START Task material
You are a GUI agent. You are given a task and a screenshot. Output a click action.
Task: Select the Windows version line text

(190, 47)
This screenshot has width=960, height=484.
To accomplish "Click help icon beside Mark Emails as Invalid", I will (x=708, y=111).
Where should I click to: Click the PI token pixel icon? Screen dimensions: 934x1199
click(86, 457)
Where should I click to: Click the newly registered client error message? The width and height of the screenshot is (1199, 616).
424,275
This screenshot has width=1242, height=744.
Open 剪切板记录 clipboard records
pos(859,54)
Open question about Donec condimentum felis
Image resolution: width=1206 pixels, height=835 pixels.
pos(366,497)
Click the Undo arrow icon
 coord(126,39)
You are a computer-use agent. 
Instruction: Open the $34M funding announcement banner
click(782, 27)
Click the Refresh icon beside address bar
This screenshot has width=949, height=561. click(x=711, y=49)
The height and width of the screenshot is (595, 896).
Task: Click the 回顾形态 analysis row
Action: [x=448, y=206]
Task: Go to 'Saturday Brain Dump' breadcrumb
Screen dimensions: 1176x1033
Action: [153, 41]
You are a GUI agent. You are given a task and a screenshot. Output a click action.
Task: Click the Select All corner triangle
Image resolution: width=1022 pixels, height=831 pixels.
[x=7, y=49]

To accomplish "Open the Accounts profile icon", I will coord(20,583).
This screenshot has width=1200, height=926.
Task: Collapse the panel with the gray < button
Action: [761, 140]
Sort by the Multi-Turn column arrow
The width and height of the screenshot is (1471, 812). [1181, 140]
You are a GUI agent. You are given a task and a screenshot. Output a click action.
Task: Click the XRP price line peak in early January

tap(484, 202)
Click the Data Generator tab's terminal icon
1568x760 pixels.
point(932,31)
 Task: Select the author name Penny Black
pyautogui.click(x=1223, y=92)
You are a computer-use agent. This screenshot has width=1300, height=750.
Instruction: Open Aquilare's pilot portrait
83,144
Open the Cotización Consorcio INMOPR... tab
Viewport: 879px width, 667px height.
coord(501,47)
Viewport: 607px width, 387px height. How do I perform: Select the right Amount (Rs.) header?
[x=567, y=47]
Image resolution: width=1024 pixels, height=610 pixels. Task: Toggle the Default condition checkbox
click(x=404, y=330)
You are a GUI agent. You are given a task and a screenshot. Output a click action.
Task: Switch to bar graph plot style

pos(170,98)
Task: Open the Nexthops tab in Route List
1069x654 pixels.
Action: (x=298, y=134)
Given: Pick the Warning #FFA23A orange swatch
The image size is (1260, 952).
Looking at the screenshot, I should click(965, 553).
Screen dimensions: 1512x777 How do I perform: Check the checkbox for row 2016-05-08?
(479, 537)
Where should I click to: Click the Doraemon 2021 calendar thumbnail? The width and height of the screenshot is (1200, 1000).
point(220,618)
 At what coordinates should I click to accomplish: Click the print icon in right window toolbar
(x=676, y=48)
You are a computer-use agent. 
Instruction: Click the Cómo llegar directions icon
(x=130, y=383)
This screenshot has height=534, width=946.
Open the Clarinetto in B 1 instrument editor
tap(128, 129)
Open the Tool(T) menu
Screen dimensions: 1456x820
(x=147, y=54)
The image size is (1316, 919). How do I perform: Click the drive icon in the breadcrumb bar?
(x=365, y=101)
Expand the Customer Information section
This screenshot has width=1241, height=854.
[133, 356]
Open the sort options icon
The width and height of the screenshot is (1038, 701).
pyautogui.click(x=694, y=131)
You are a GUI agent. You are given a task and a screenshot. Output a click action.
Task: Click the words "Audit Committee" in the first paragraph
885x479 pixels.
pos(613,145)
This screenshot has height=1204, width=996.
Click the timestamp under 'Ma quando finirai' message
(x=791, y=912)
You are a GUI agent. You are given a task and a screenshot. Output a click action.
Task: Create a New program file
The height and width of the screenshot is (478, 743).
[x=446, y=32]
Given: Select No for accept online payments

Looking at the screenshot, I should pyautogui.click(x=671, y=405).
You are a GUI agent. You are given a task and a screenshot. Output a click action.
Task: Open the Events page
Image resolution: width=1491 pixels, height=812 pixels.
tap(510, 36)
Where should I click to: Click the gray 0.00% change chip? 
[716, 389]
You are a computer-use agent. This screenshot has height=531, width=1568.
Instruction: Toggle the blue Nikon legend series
END Task material
Only the lines from the one bearing "Given: Select No for accept online payments" through the end of the entries above belong in the answer, each one exactly as given.

Given: Select No for accept online payments

Looking at the screenshot, I should pyautogui.click(x=671, y=405).
You are a GUI agent. You are given a task and a screenshot. Output a click action.
Task: Open the Events page
Image resolution: width=1491 pixels, height=812 pixels.
tap(510, 36)
Where should I click to: Click the gray 0.00% change chip? 
[716, 389]
You are a computer-use agent. This screenshot has height=531, width=1568.
Instruction: Toggle the blue Nikon legend series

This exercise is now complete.